Summary
The study of the relationships between organisms and environmental elemental stoichiometry and ecosystem structure and function has recently received increasing attention. Some elements, however, have been less studied or have even been neglected. One of these elements is K, despite its critical importance in the water economy of plants.
We hypothesized that K concentrations and especially K contents (concentrations × biomass), their stoichiometries with respect to C, N, and P contents, and their relative allocations to foliar and woody compartments would be linked to climatic gradients in the availability of water, forest type and growth. We tested this hypothesis by analysing the data set of the Catalan Forest Inventory.
Evergreens, the type of tree with the slowest growth, showed the highest K contents, especially in wood, and the lowest plasticity to change the stoichiometry of K within and between foliar and woody biomasses along climatic gradients. The allocation of K to leaves in relation to the allocation of C, N and P increased with mean annual precipitation (MAP) and was concomitant with decreases in the allocation of K to wood in relation to the allocation of C, N and P (higher K:CL/W, K:NL/W and K:PL/W).
In summer, the driest period, higher K:C, K:N and K:P content ratios in leaves were accompanied by lower K:C, K:N and K:P content ratios in wood, mainly in the species at the driest sites.
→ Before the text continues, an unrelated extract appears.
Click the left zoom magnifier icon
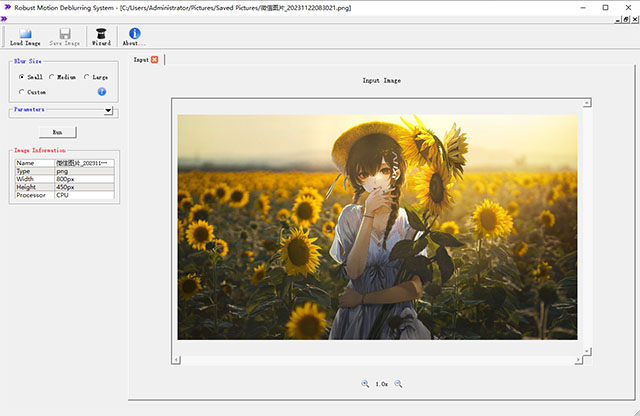This screenshot has width=640, height=416. pos(366,384)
Higher K:C and K:N content ratios in leaves and above‐ground biomass in all forest types, and higher K:CL/W and K:NL/W in conifers and deciduous trees were related to higher growth. K contents of leaves were better correlated with tree growth than were K concentrations of leaves in all forest types.
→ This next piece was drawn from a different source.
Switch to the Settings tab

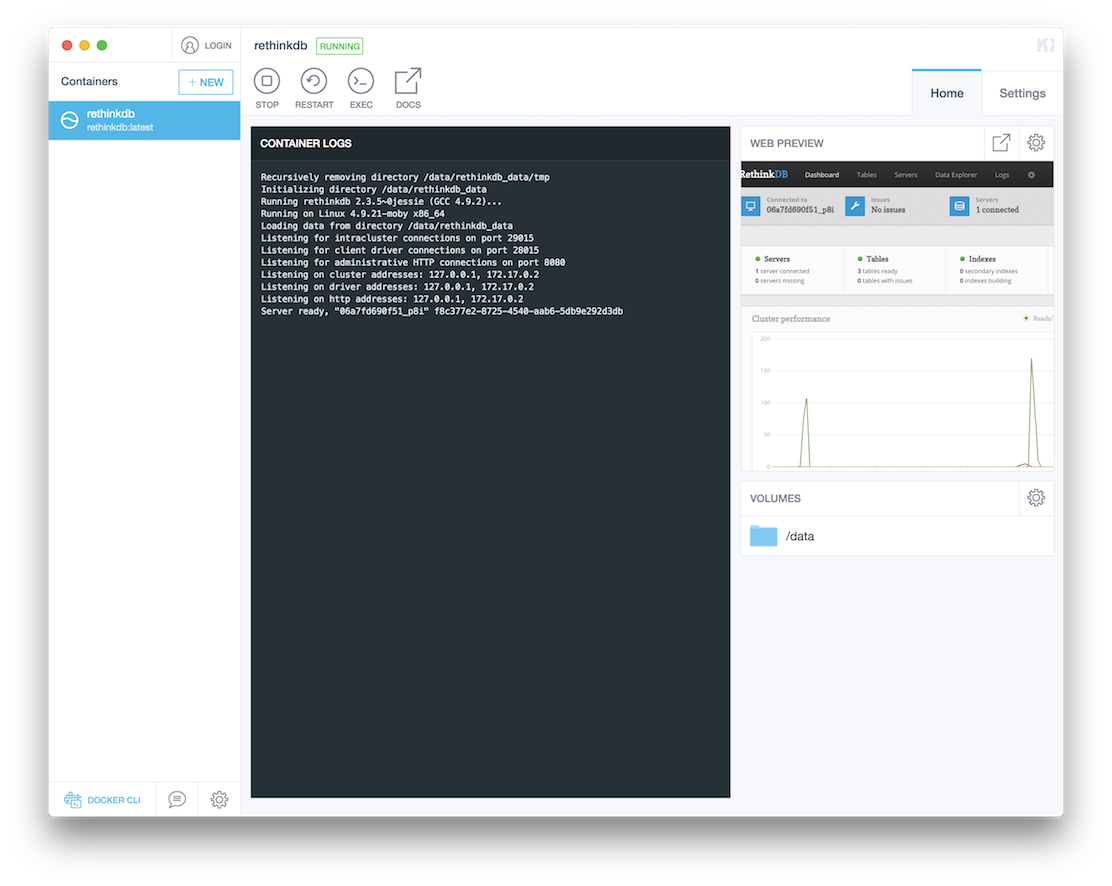coord(1022,92)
These results show that the stoichiometry of K is strongly related to the availability of water and that the uptake of K is more related to the uptake of water than the uptake of N and P. Stoichiometric differences involving K are related to both the response of plants to drought and to plant growth. K thus plays a key role, together with N and P, in the response of plants to climatic gradients for improving the capacities for growth and adaptation to water stress along environmental gradients and through time (seasons). Moreover, these results show that the differences in stoichiometric composition and plasticity involving K contents can underlie the long‐term adaptation of trees to different ecological styles of life. K should thus be considered in ecological stoichiometric studies of terrestrial plants.